Déjà, le recruteur le vit très mal. Quand les joueurs performent, vous ne partagez pas la joie, car ce n’est pas vous qui êtes sur le terrain, ni qui avez fait la composition. Par contre, lorsque les joueurs sous-performent, vous le prenez pour vous, votre tristesse et votre frustration se nourrissent de l’intérieur et elles ne cessent de gonfler. Un recruteur vit bien plus mal les mauvais résultats qu’il ne vit bien les bons.

En hiver, Lyon a terminé son mercato d’été. Le club a conservé une équipe qui pouvait être dominant sur la possession et dans la transition. Il y a eu des critiques sur le fait d’avoir dépensé 65 millions d’euros, mais ça fait partie de leurs moyens. Lyon aurait pu les mettre pour des joueurs de niveau Ligue 1 et simplement jouer le maintien. Mais ce n’est pas ce que le club a fait. Il a fait un mercato pour joueur l’Europe, en pensant au long terme.

Désormais, vous travaillez pour le club de Dallas. Est-ce que le recrutement est différent aux États-Unis ?

En MLS (Major League Soccer), le règlement est très américain avec plein de lois sur les contrats. Cela n’a rien à voir avec le fonctionnement européen du fait de l’absence d’arrêt Bosman ou d’accord de Cotonou. En revanche, je retrouve beaucoup d’aspects du monde anglo-saxon : on te consulte, on te met face à tes responsabilités et on te prend pour ce que tu es.

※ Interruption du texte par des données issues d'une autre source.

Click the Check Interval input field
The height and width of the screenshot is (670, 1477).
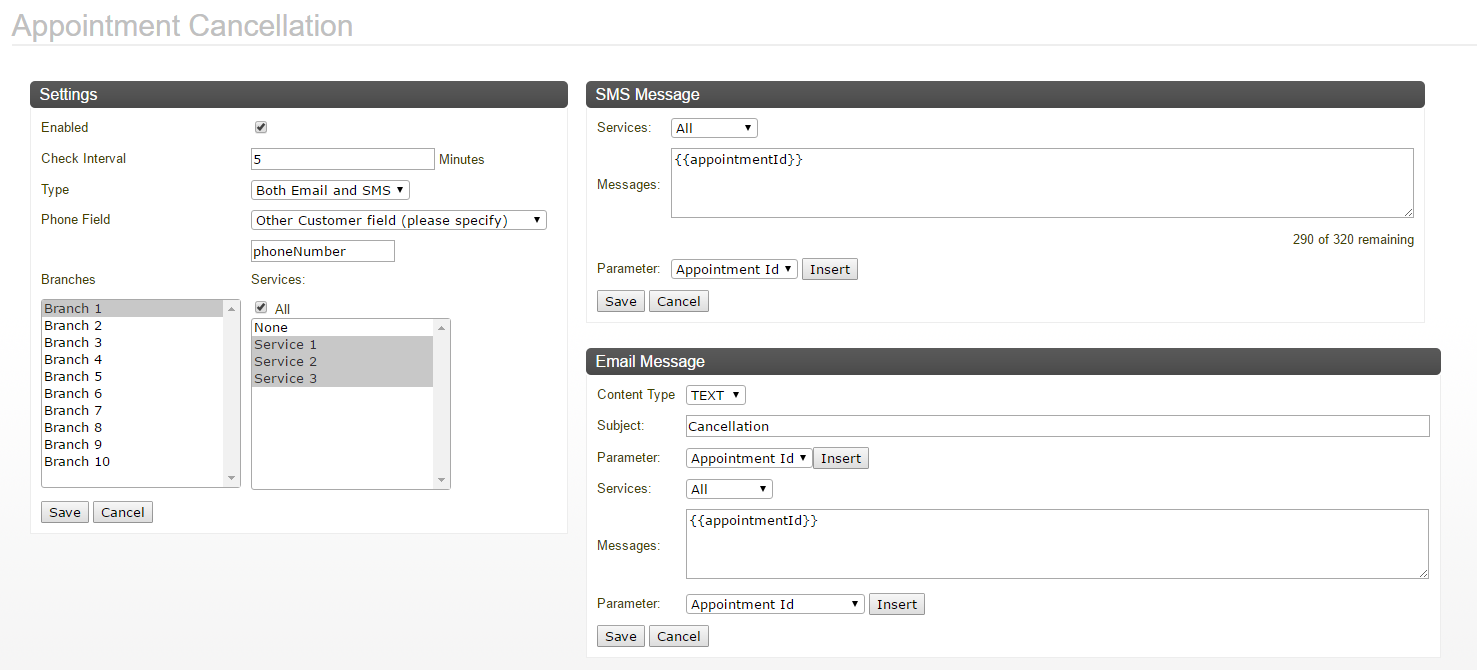342,159
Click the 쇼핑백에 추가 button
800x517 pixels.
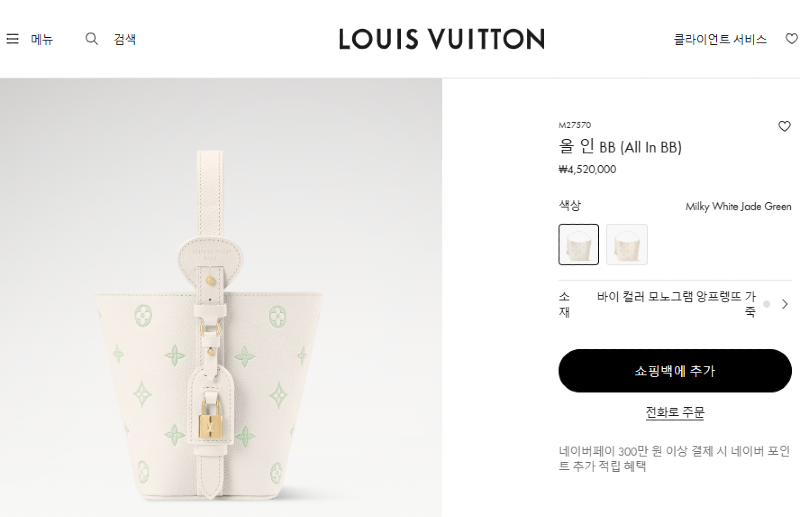pyautogui.click(x=675, y=371)
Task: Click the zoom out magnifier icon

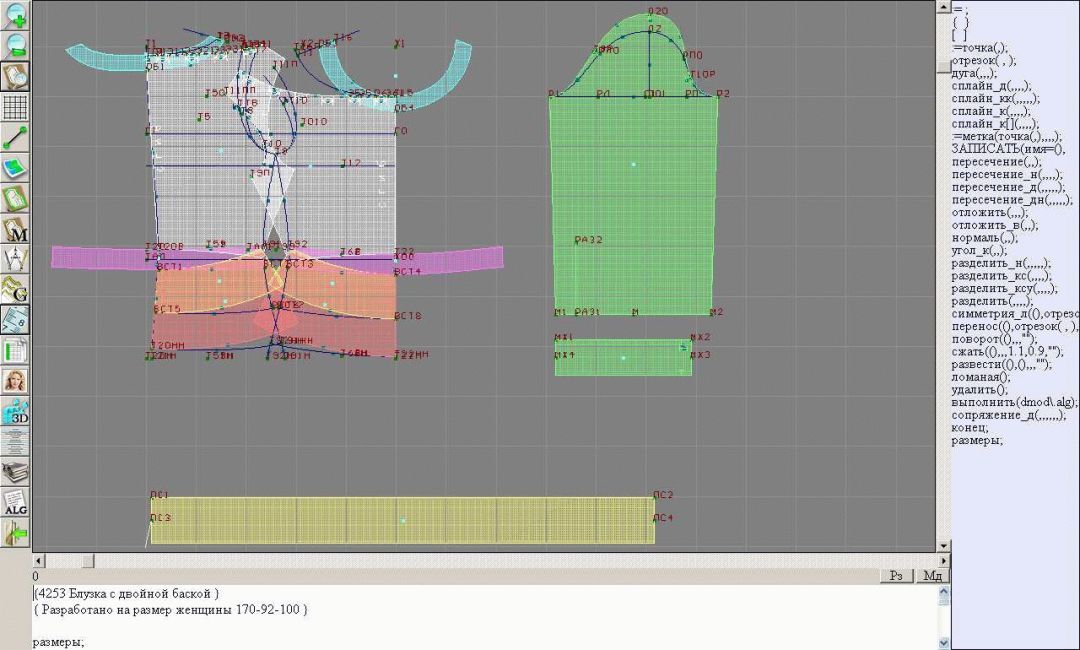Action: click(x=15, y=46)
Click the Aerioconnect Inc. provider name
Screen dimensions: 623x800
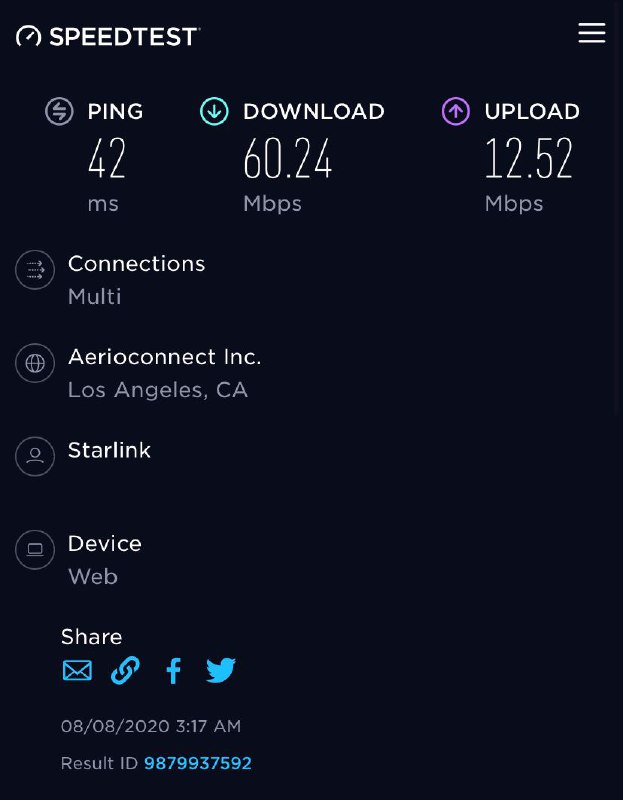[x=164, y=357]
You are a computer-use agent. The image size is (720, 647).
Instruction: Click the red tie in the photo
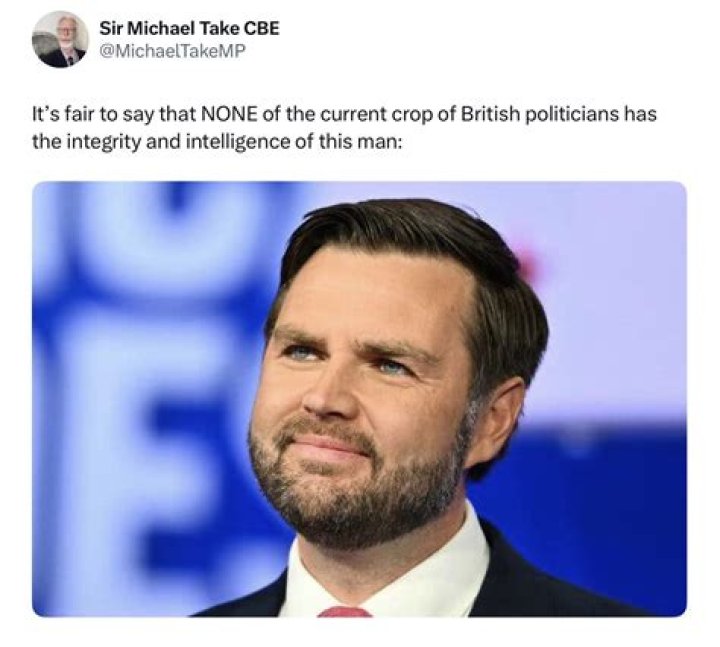pos(344,610)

Il y a beaucoup de solidarité, de volonté, d’encouragement et de choses dont on n’a pas forcément l’habitude en France. Par exemple, on essaie de faire participer tout le monde afin d’optimiser les qualités et les expériences de chacun.

Comment imagines-tu l’avenir du football aux États-Unis avec notamment la coupe du monde en 2026 ?

La MLS (Major League Soccer) est un projet bien différent de l’Arabie saoudite ou des pays du Golfe. Dans les lois, elle incite à recruter des jeunes joueurs avec le « Young Designated Players » qui offre des bonus financiers lorsqu’une équipe prend un jeune (moins de 24 ans). La MLS veut devenir une ligue compétitive ainsi que former et exporter des jeunes joueurs. Le vrai concurrent de la MLS n’est pas l’Europe, mais le Mexique. Les États-Unis veulent devenir le premier pays du football en Amérique, derrière le Brésil et l’Argentine, où le football n’est pas un sport, mais une religion. L’objectif est plus continental et c’est par là que les États-Unis deviendront une référence mondiale. À l’image d’André-Pierre Gignac qui est devenu une des légendes aux Tigres (Mexique), à l’avenir, plusieurs jours européens qui seront au top de leur forme pourront écrire des dynasties en MLS.

Donc pas forcément comme le font actuellement Lionel Messi (Inter Miami), Olivier Giroud ou Hugo Lloris (Los Angeles FC) qui sont en fin de carrière.

Ce sont des exemples qui sont utiles pour l’exposition. Ça permet d’amener la culture foot aux États-Unis. Actuellement, elle est complètement absente. Le pays ne connaît pas l’histoire du football. C’est grâce à ces anciennes gloires que la culture va se construire. Les Américains vont les voir jouer et découvrir leur histoire.